**TASK DESCRIPTION:** Convert every line of the records below into a JSON list of strings, one string per line, leaving out the blank lines.

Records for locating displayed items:
+-------+
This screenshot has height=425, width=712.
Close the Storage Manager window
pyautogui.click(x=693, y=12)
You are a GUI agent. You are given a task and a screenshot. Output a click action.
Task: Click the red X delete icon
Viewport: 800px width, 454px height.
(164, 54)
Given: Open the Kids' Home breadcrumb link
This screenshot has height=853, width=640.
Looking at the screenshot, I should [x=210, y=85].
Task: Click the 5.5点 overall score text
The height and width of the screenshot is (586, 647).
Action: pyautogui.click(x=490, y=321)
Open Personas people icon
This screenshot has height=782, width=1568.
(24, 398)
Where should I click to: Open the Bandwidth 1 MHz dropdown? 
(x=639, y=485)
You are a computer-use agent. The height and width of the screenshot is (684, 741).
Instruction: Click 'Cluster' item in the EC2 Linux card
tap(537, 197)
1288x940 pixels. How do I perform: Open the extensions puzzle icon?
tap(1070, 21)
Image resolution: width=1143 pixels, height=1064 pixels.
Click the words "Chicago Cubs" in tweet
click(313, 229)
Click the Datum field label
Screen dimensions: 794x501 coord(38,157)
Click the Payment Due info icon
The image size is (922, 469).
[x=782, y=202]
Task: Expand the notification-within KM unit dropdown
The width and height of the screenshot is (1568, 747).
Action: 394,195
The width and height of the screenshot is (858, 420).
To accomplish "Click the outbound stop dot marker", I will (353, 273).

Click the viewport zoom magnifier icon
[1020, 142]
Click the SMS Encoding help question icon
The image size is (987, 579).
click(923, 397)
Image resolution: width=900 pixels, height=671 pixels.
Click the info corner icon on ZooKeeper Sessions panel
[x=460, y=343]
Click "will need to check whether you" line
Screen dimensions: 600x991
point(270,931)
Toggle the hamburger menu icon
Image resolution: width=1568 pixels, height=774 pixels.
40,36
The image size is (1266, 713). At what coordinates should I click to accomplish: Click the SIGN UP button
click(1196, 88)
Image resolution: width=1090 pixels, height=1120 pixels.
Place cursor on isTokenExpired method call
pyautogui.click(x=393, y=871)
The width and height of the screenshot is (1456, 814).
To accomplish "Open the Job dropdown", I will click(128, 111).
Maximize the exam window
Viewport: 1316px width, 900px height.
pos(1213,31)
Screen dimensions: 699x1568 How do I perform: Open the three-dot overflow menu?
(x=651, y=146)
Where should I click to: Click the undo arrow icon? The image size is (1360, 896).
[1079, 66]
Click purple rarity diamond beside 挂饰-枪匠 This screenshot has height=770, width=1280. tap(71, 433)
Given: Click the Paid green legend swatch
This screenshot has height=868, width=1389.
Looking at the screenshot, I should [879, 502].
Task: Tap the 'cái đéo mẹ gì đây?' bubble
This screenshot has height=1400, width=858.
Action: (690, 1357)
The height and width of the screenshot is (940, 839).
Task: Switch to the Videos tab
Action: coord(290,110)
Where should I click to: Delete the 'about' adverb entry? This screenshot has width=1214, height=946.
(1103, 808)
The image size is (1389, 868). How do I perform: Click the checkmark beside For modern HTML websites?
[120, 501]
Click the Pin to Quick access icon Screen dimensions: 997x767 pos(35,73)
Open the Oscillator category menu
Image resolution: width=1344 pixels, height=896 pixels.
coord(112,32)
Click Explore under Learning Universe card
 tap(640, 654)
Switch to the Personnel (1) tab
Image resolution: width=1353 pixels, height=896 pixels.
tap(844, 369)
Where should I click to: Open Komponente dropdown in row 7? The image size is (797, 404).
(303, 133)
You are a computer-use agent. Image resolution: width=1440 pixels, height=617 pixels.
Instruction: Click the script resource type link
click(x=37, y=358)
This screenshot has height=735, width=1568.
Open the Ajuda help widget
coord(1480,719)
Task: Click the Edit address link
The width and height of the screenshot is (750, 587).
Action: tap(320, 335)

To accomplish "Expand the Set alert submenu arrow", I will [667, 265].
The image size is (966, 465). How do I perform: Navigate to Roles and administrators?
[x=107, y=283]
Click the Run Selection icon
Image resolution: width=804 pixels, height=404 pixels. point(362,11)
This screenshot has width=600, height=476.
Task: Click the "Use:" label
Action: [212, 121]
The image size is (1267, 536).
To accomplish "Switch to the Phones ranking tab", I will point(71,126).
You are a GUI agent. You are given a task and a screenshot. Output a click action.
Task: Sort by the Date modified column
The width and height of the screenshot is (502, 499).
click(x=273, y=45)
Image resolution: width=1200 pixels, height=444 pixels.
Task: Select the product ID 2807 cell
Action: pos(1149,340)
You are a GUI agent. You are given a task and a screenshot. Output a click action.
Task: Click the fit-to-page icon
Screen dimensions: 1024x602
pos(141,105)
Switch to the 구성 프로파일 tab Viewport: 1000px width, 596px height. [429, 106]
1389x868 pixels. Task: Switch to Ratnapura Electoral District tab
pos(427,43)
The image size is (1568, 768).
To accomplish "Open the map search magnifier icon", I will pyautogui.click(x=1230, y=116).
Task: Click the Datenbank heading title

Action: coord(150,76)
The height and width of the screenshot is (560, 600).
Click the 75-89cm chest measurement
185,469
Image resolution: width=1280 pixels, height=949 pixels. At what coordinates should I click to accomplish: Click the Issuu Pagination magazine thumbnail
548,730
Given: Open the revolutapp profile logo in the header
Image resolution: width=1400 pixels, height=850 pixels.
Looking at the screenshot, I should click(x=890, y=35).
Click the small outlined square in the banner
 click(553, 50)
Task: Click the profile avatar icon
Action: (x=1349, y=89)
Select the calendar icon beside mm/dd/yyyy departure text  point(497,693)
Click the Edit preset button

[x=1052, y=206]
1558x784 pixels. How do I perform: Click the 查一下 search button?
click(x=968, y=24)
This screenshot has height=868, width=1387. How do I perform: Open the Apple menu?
+-------+
**TASK RESPONSE:**
[
  "This screenshot has height=425, width=712.",
  "Close the Storage Manager window",
  "pyautogui.click(x=693, y=12)",
  "You are a GUI agent. You are given a task and a screenshot. Output a click action.",
  "Task: Click the red X delete icon",
  "Viewport: 800px width, 454px height.",
  "(164, 54)",
  "Given: Open the Kids' Home breadcrumb link",
  "This screenshot has height=853, width=640.",
  "Looking at the screenshot, I should [x=210, y=85].",
  "Task: Click the 5.5点 overall score text",
  "The height and width of the screenshot is (586, 647).",
  "Action: pyautogui.click(x=490, y=321)",
  "Open Personas people icon",
  "This screenshot has height=782, width=1568.",
  "(24, 398)",
  "Where should I click to: Open the Bandwidth 1 MHz dropdown? ",
  "(x=639, y=485)",
  "You are a computer-use agent. The height and width of the screenshot is (684, 741).",
  "Instruction: Click 'Cluster' item in the EC2 Linux card",
  "tap(537, 197)",
  "1288x940 pixels. How do I perform: Open the extensions puzzle icon?",
  "tap(1070, 21)",
  "Image resolution: width=1143 pixels, height=1064 pixels.",
  "Click the words \"Chicago Cubs\" in tweet",
  "click(313, 229)",
  "Click the Datum field label",
  "Screen dimensions: 794x501 coord(38,157)",
  "Click the Payment Due info icon",
  "The image size is (922, 469).",
  "[x=782, y=202]",
  "Task: Expand the notification-within KM unit dropdown",
  "The width and height of the screenshot is (1568, 747).",
  "Action: 394,195",
  "The width and height of the screenshot is (858, 420).",
  "To accomplish \"Click the outbound stop dot marker\", I will (353, 273).",
  "Click the viewport zoom magnifier icon",
  "[1020, 142]",
  "Click the SMS Encoding help question icon",
  "The image size is (987, 579).",
  "click(923, 397)",
  "Image resolution: width=900 pixels, height=671 pixels.",
  "Click the info corner icon on ZooKeeper Sessions panel",
  "[x=460, y=343]",
  "Click \"will need to check whether you\" line",
  "Screen dimensions: 600x991",
  "point(270,931)",
  "Toggle the hamburger menu icon",
  "Image resolution: width=1568 pixels, height=774 pixels.",
  "40,36",
  "The image size is (1266, 713). At what coordinates should I click to accomplish: Click the SIGN UP button",
  "click(1196, 88)",
  "Image resolution: width=1090 pixels, height=1120 pixels.",
  "Place cursor on isTokenExpired method call",
  "pyautogui.click(x=393, y=871)",
  "The width and height of the screenshot is (1456, 814).",
  "To accomplish \"Open the Job dropdown\", I will click(128, 111).",
  "Maximize the exam window",
  "Viewport: 1316px width, 900px height.",
  "pos(1213,31)",
  "Screen dimensions: 699x1568 How do I perform: Open the three-dot overflow menu?",
  "(x=651, y=146)",
  "Where should I click to: Click the undo arrow icon? The image size is (1360, 896).",
  "[1079, 66]",
  "Click purple rarity diamond beside 挂饰-枪匠 This screenshot has height=770, width=1280. tap(71, 433)",
  "Given: Click the Paid green legend swatch",
  "This screenshot has height=868, width=1389.",
  "Looking at the screenshot, I should [879, 502].",
  "Task: Tap the 'cái đéo mẹ gì đây?' bubble",
  "This screenshot has height=1400, width=858.",
  "Action: (690, 1357)",
  "The height and width of the screenshot is (940, 839).",
  "Task: Switch to the Videos tab",
  "Action: coord(290,110)",
  "Where should I click to: Delete the 'about' adverb entry? This screenshot has width=1214, height=946.",
  "(1103, 808)",
  "The image size is (1389, 868). How do I perform: Click the checkmark beside For modern HTML websites?",
  "[120, 501]",
  "Click the Pin to Quick access icon Screen dimensions: 997x767 pos(35,73)",
  "Open the Oscillator category menu",
  "Image resolution: width=1344 pixels, height=896 pixels.",
  "coord(112,32)",
  "Click Explore under Learning Universe card",
  " tap(640, 654)",
  "Switch to the Personnel (1) tab",
  "Image resolution: width=1353 pixels, height=896 pixels.",
  "tap(844, 369)",
  "Where should I click to: Open Komponente dropdown in row 7? The image size is (797, 404).",
  "(303, 133)",
  "You are a computer-use agent. Image resolution: width=1440 pixels, height=617 pixels.",
  "Instruction: Click the script resource type link",
  "click(x=37, y=358)",
  "This screenshot has height=735, width=1568.",
  "Open the Ajuda help widget",
  "coord(1480,719)",
  "Task: Click the Edit address link",
  "The width and height of the screenshot is (750, 587).",
  "Action: tap(320, 335)",
  "To accomplish \"Expand the Set alert submenu arrow\", I will [667, 265].",
  "The image size is (966, 465). How do I perform: Navigate to Roles and administrators?",
  "[x=107, y=283]",
  "Click the Run Selection icon",
  "Image resolution: width=804 pixels, height=404 pixels. point(362,11)",
  "This screenshot has width=600, height=476.",
  "Task: Click the \"Use:\" label",
  "Action: [212, 121]",
  "The image size is (1267, 536).",
  "To accomplish \"Switch to the Phones ranking tab\", I will point(71,126).",
  "You are a GUI agent. You are given a task and a screenshot. Output a click action.",
  "Task: Sort by the Date modified column",
  "The width and height of the screenshot is (502, 499).",
  "click(x=273, y=45)",
  "Image resolution: width=1200 pixels, height=444 pixels.",
  "Task: Select the product ID 2807 cell",
  "Action: pos(1149,340)",
  "You are a GUI agent. You are given a task and a screenshot. Output a click action.",
  "Task: Click the fit-to-page icon",
  "Screen dimensions: 1024x602",
  "pos(141,105)",
  "Switch to the 구성 프로파일 tab Viewport: 1000px width, 596px height. [429, 106]",
  "1389x868 pixels. Task: Switch to Ratnapura Electoral District tab",
  "pos(427,43)",
  "The image size is (1568, 768).",
  "To accomplish \"Open the map search magnifier icon\", I will pyautogui.click(x=1230, y=116).",
  "Task: Click the Datenbank heading title",
  "Action: coord(150,76)",
  "The height and width of the screenshot is (560, 600).",
  "Click the 75-89cm chest measurement",
  "185,469",
  "Image resolution: width=1280 pixels, height=949 pixels. At what coordinates should I click to accomplish: Click the Issuu Pagination magazine thumbnail",
  "548,730",
  "Given: Open the revolutapp profile logo in the header",
  "Image resolution: width=1400 pixels, height=850 pixels.",
  "Looking at the screenshot, I should click(x=890, y=35).",
  "Click the small outlined square in the banner",
  " click(553, 50)",
  "Task: Click the profile avatar icon",
  "Action: (x=1349, y=89)",
  "Select the calendar icon beside mm/dd/yyyy departure text  point(497,693)",
  "Click the Edit preset button",
  "[x=1052, y=206]",
  "1558x784 pixels. How do I perform: Click the 查一下 search button?",
  "click(x=968, y=24)",
  "This screenshot has height=868, width=1387. How do I perform: Open the Apple menu?"
]